#### Required action:
Lines from the one containing "Image resolution: width=373" through the final line of the records are the only ones to copy, and each must match exactly.

#### Stored data:
※

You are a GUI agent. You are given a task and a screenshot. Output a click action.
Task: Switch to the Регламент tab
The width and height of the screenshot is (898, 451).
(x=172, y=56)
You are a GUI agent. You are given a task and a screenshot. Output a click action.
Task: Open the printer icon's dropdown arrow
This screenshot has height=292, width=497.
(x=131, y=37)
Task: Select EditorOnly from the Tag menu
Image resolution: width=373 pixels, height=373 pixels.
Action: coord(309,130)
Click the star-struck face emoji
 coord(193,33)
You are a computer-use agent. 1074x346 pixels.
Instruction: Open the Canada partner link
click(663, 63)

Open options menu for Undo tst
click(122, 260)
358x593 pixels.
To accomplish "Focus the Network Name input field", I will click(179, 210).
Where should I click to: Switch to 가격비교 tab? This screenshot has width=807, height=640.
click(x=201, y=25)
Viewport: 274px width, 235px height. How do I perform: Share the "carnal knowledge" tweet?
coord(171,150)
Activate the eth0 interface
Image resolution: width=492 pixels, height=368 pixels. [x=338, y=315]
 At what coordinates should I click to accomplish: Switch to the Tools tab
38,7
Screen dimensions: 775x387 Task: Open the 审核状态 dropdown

※

#### Problem solution:
Image resolution: width=373 pixels, height=373 pixels.
Action: coord(309,130)
Click the star-struck face emoji
 coord(193,33)
You are a computer-use agent. 1074x346 pixels.
Instruction: Open the Canada partner link
click(663, 63)

Open options menu for Undo tst
click(122, 260)
358x593 pixels.
To accomplish "Focus the Network Name input field", I will click(179, 210).
Where should I click to: Switch to 가격비교 tab? This screenshot has width=807, height=640.
click(x=201, y=25)
Viewport: 274px width, 235px height. How do I perform: Share the "carnal knowledge" tweet?
coord(171,150)
Activate the eth0 interface
Image resolution: width=492 pixels, height=368 pixels. [x=338, y=315]
 At what coordinates should I click to accomplish: Switch to the Tools tab
38,7
Screen dimensions: 775x387 Task: Open the 审核状态 dropdown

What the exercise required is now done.